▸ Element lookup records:
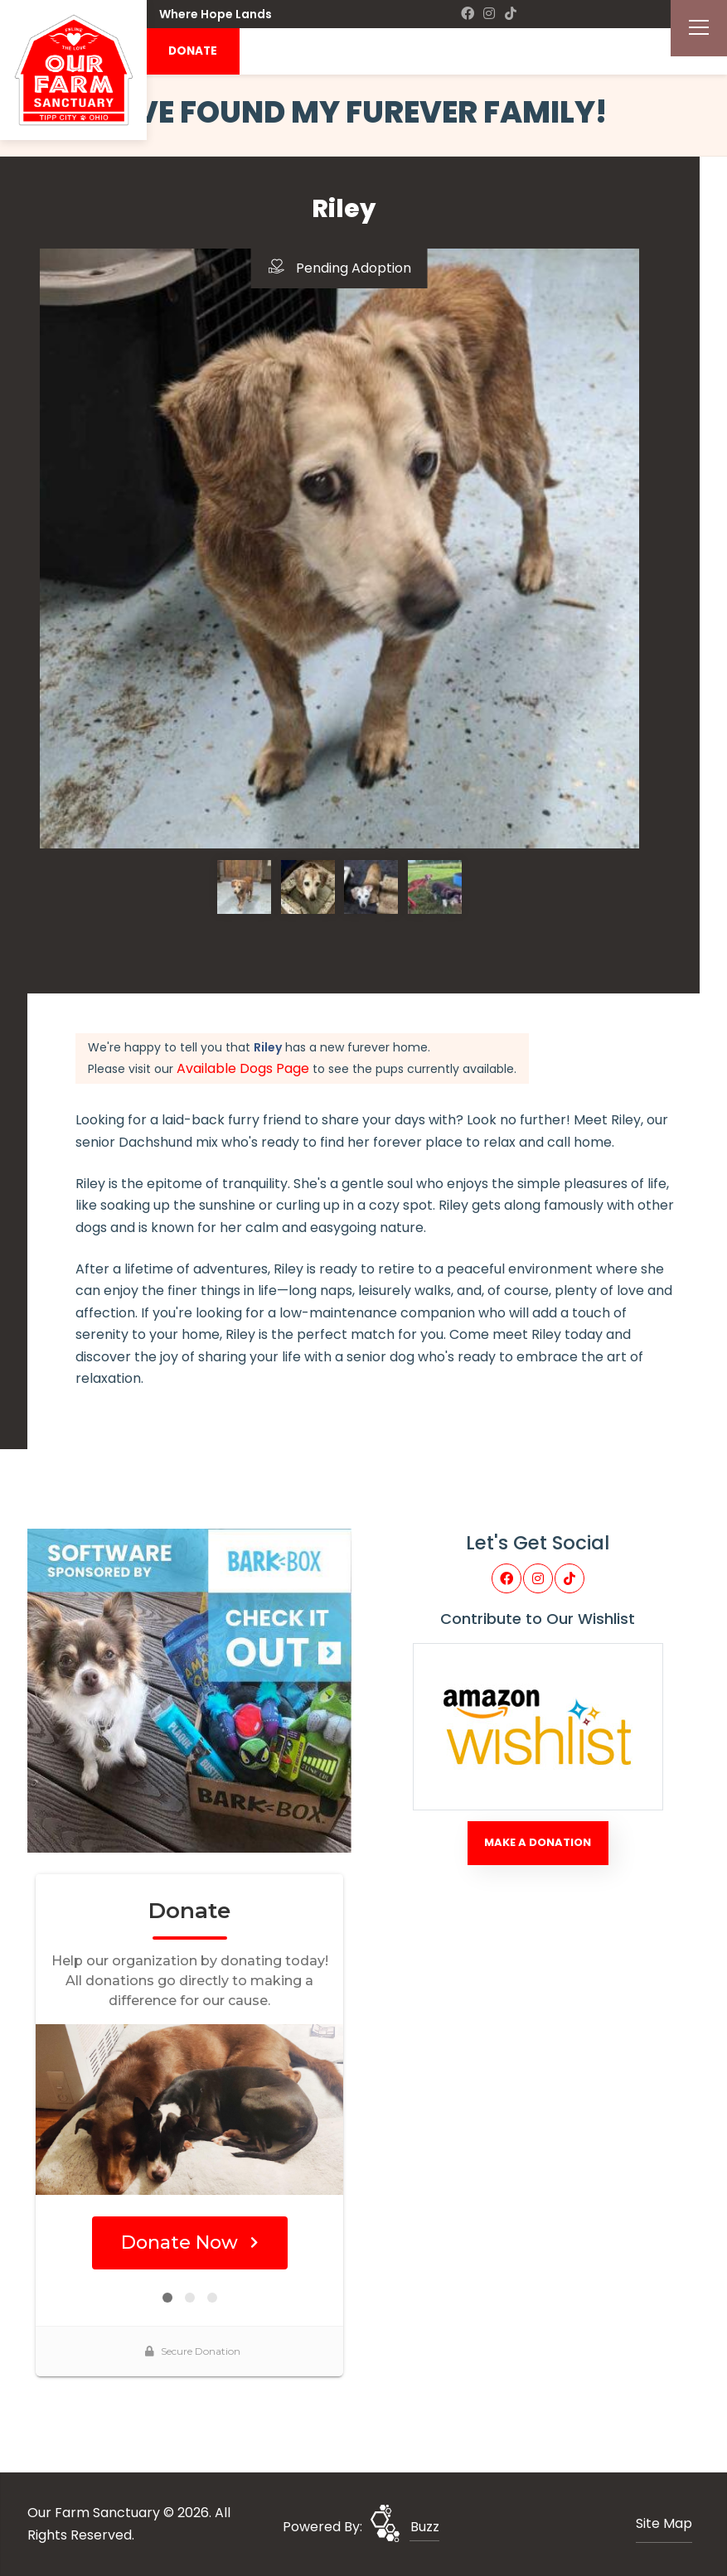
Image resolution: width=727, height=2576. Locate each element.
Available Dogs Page (243, 1068)
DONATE (192, 51)
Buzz (424, 2526)
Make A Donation (537, 1842)
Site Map (664, 2523)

▸ Short problem: Rewrite every line of the records, requests included, with each answer coordinate multiplied by 2.5 and rounded to the nearest whole number, rounding halves up. Leave out the pictures.

▸ Solution below:
Image resolution: width=727, height=2576. Locate each element.
Available Dogs Page (608, 2670)
DONATE (480, 128)
Buzz (1060, 6315)
Make A Donation (1343, 4605)
Site Map (1660, 6308)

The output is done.